MANILA, Philippines — The Philippines is expected to post the most optimistic credit growth trend across the Association of Southeast Asian Nations (ASEAN), according to Bank of America Global Research.

BofA’s latest analysis showed that the Philippines is the only country within ASEAN showing an “improving” trend, while other economies showed a flat or declining credit growth.

“The BofA ASEAN Credit Growth Indicators are trending flat in Singapore and Thailand, declining in Malaysia and Indonesia, and improving in Philippines,” the bank said.

“The Philippines is the only country within ASEAN showing an ‘improving’ trend. It has seen a faster recovery in credit growth to nine to 10 percent and the latest reading of the indicator implies slight improvement from current levels,” it said.

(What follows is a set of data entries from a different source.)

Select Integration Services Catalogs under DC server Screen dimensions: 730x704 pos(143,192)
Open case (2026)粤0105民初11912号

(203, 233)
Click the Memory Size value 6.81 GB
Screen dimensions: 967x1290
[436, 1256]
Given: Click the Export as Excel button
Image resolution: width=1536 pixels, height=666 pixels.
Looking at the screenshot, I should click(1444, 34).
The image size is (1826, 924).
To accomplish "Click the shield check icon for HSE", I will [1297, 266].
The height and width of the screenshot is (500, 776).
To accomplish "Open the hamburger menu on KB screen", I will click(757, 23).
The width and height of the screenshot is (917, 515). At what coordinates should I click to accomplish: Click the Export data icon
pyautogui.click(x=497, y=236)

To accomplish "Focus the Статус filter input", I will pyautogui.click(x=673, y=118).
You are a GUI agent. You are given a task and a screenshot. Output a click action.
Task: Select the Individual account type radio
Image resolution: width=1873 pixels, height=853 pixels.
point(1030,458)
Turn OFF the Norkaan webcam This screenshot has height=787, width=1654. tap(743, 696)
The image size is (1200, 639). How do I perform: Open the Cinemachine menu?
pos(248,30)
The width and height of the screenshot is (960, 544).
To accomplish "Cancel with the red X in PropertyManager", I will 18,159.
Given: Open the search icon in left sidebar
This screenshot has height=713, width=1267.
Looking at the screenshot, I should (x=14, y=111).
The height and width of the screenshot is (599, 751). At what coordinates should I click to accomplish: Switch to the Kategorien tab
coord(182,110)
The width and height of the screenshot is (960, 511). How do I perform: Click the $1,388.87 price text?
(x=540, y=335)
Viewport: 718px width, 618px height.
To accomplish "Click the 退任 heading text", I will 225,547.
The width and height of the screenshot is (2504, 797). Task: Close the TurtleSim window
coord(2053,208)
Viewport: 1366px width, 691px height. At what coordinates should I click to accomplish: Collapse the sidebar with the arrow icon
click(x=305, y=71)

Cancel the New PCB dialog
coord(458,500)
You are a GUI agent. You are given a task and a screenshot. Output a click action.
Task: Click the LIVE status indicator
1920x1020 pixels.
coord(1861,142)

Based on the latest central bank data, credit growth improved to 11 percent in September from 10.7 percent in August, marking the highest level in 21 months or since the 13.7 percent expansion in December 2022.

Outstanding loans of universal and commercial banks amounted to P12.4 trillion in end-September, P1.23 trillion higher than the P11.17 trillion disbursed in the same period last year.

According to BofA, Indonesia has moved to a “declining” trend, but it still expects credit growth to remain stable at around 10 to 11 percent levels.

Singapore’s outlook remains flat, which reflects mixed regional uncertainty. Meanwhile, Malaysia and Thailand continue to experience soft growth, particularly driven by external pressures.

“Overall, the outlook for credit growth is likely to remain tepid and mixed in ASEAN,” the bank said.

Bank of America’s ASEAN Credit Growth Indicators aims to identify directional trends and key turning points for credit growth across each of the ASEAN-5 countries: Indonesia, Malaysia, Singapore, Thailand and the Philippines.

“We believe this will help gauge how banks’ loan growth are likely to shape up over the next few quarters, with lead times ranging from three to 12 months. It is not designed to produce or forecast scored values of credit growth,” it said.

BofA tracks five country indicators, each composed of equally weighted macroeconomic or market variables that have a predictive relationship with the credit demand growth cycles in each economy.

The bank classifies these variables under four categories: system liquidity, business or retail expectations, rates and prices as well as external factors.

BofA said that their covered banks in ASEAN comprised 50 to 60 percent of total system credit by the end of 2023.

“Given their large contribution to system credit growth, we believe our set of BofA ASEAN Credit Growth Indicators should provide an early indication of the directional trends of credit growth for our covered banks,” it said.